## Stored rows
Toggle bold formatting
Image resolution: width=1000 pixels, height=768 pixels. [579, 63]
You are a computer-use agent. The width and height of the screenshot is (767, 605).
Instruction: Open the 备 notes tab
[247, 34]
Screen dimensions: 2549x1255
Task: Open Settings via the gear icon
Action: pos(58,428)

## What to work on
Reproduce all of the records above, swapping "bold" for "italic" and keeping everything else unchanged.

## Result of this exercise
Toggle italic formatting
Image resolution: width=1000 pixels, height=768 pixels. [579, 63]
You are a computer-use agent. The width and height of the screenshot is (767, 605).
Instruction: Open the 备 notes tab
[247, 34]
Screen dimensions: 2549x1255
Task: Open Settings via the gear icon
Action: pos(58,428)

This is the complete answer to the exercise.